__Problem 1__.
Answer these questions from the film review.
(a) Who directs the film?
(b) Who adapted the play for the screen?
(c) Who was first offered the part of the older woman, and in what city would she only film?
__Problem 2__.
Write the next part of the film review, picking up after its final sentence.

__Page__.
- - - - -

Reviewed by Dennis Schwartz

Former stage director turned film director Milton Katselas (“Butterflies are Free”/”Report to the Commissioner”/ “When You Comin’ Back Red Ryder?”) helms this romantic comedy in as lackluster a way as possible. It’s based on the funny Jay Lerner Broadway play that was based on the French farce play by Pierre Barillet & Jean-Pierre Gredy and is adapted to the screen with a far too serious tone by Leonard Gershe and Jay Presson Allen. It’s a trifle, but held out promise in the casting of the Swedish director Ingmar Bergman star Liv Ullmann in the plum part of the older woman in a love triangle story. The fine Norwegian actress is too intelligent for the dumb part and ends up playing a role that she can’t possibly make work, as she has no flair for doing comedy. The miscast actress looked flabbergasted for most of the film, as if she was afraid that if she drank another ouzo she would let her guard down and freely state she had no idea what she was doing in this part. The part was first offered Audrey Hepburn, but she was married to an Italian doctor and would only film in Rome.

- - - - -

__Recorded information__.

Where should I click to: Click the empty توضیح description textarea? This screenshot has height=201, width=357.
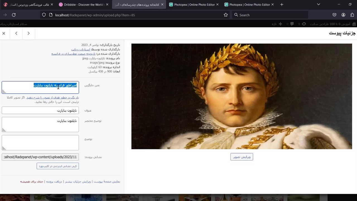tap(40, 143)
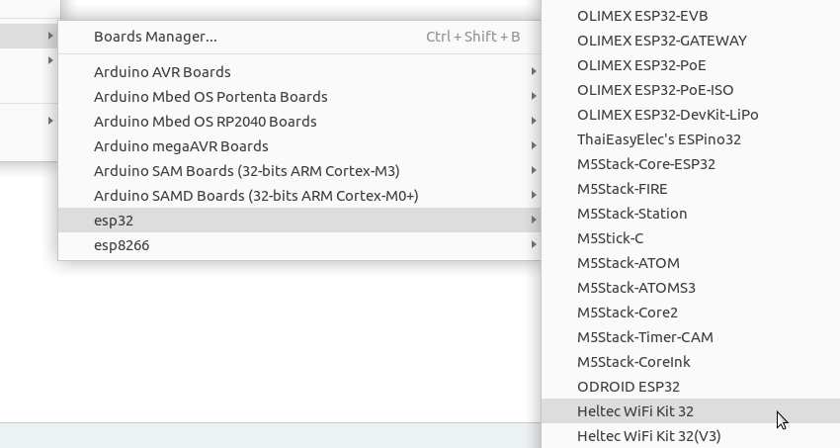Select the OLIMEX ESP32-EVB board
The width and height of the screenshot is (840, 448).
pos(691,16)
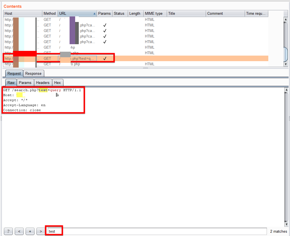The width and height of the screenshot is (290, 236).
Task: Click the plus search options button
Action: [x=30, y=231]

- - - - -

__Reply 1__.
(a) Milton Katselas
(b) Leonard Gershe and Jay Presson Allen
(c) Audrey Hepburn; Rome

__Reply 2__.
Forty-year-old conservative divorcee Manhattan Realtor Ann Stanley (Liv Ullmann) finds herself attracted while on holiday in Greece to the intelligent, personable New Yorker named Peter Latham (Edward Albert). The only catch is that he’s 22-years-old, which is about half her age. They meet when her car breaks down and they spend a night together on the beach. She abruptly leaves him to return to New York. At home she’s shocked to find him in her apartment taking her seventeen-year-old daughter Trina (Deborah Raffin) to her date to play pool with his roommate, who couldn’t come himself. When Peter pursues her, with marriage in mind, poor Ann doesn’t know how to handle it. The career satisfied but love-starved Ann has support in the relationship from her flaky 60-year-old mom (Binnie Barnes, whose husband Mike Frankovich produced the film) and her charming always broke gambler ex-husband Billy Boylan (Gene Kelly), who does bit parts in TV pilots and sometimes acts in coffee commercials. Ann’s ex tells her to think of her age as not in years “but carats. You’re a multi-careted, blue-white diamond!”

It scores a few laughs as sitcom, mainly from the wisecracking efforts of Ullmann’s real-estate secretary (Nancy Walker), but over all it never comes together in a satisfactory way. The writers made the film more serious than the play, and that just didn’t pan out. The relationship of the older woman and the youngster never seemed real or made us care in how it was resolved.

REVIEWED ON 3/31/2007 GRADE: C

Dennis Schwartz: “Ozus’ World Movie Reviews”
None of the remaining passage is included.